[Objective]
Write out the entries again word for word, starting at the line containing "Find the location" and continuing through the last entry, with both ends included. Leave the pictures out of your answer.

---------------

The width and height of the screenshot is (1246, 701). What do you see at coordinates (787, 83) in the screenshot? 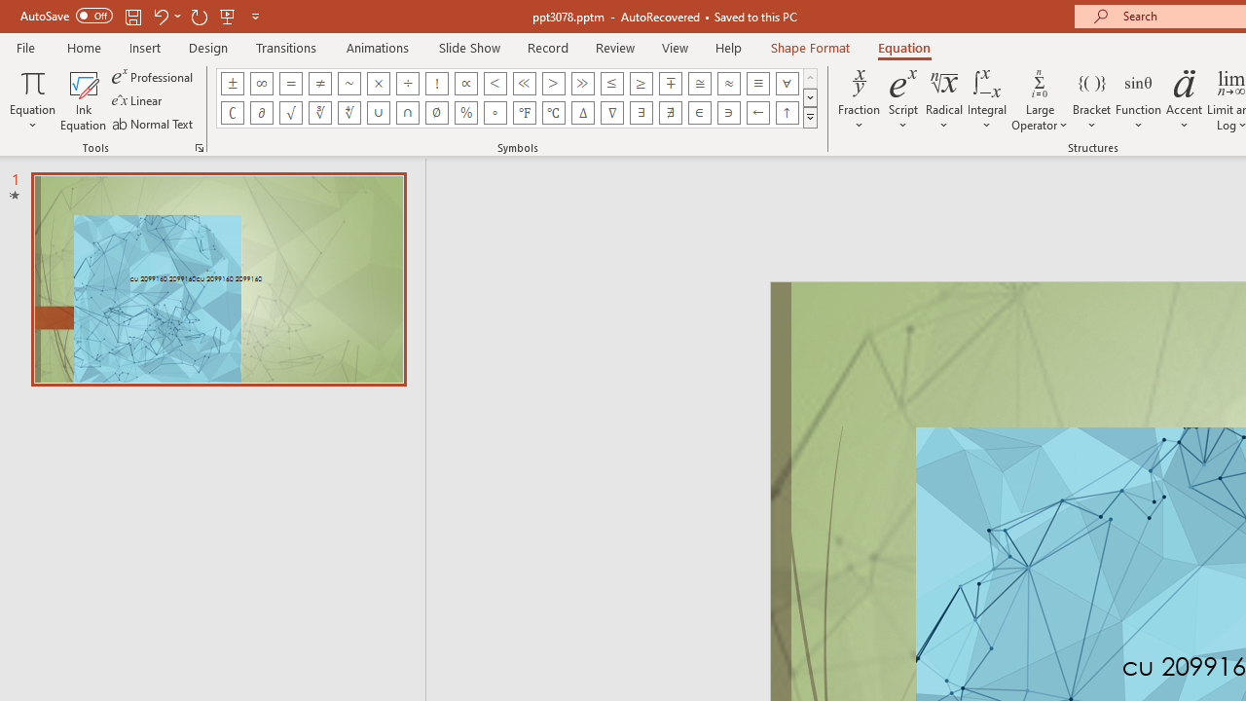
I see `'Equation Symbol For All'` at bounding box center [787, 83].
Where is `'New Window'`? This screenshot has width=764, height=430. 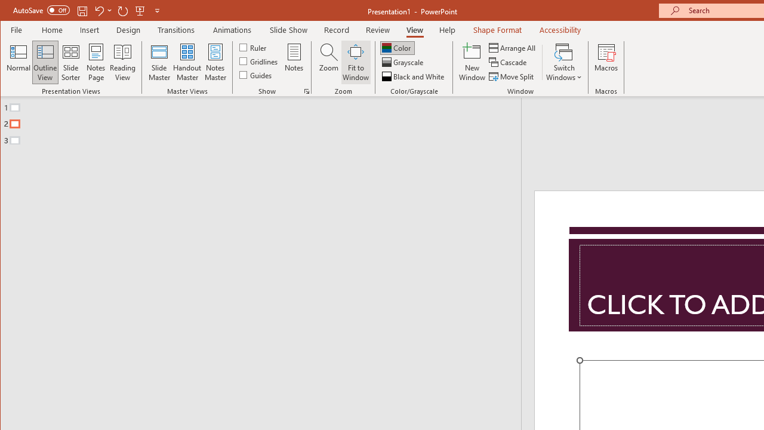 'New Window' is located at coordinates (472, 62).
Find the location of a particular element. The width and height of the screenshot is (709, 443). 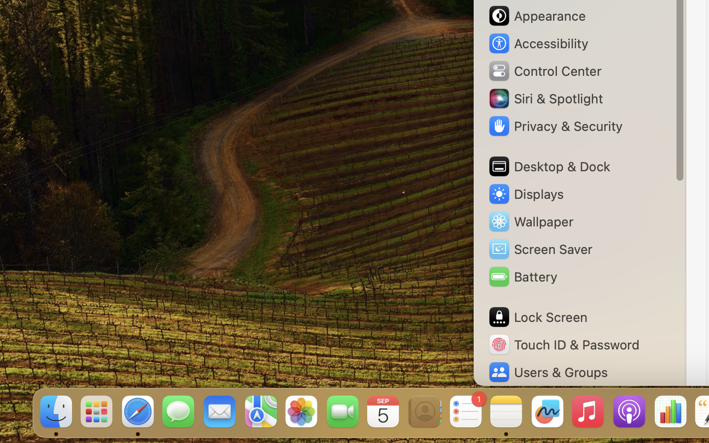

'Lock Screen' is located at coordinates (537, 317).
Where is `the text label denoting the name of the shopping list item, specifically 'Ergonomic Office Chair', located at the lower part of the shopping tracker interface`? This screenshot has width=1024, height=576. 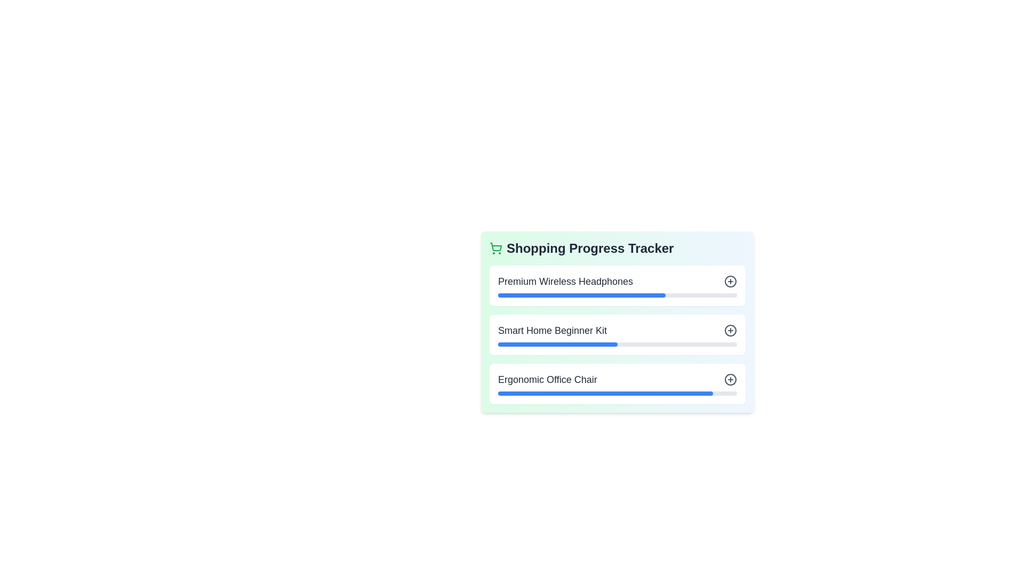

---------------

[Reply to the task]
Find the location of a particular element. The width and height of the screenshot is (709, 443). 

'Lock Screen' is located at coordinates (537, 317).
Where is `the text label denoting the name of the shopping list item, specifically 'Ergonomic Office Chair', located at the lower part of the shopping tracker interface`? This screenshot has width=1024, height=576. 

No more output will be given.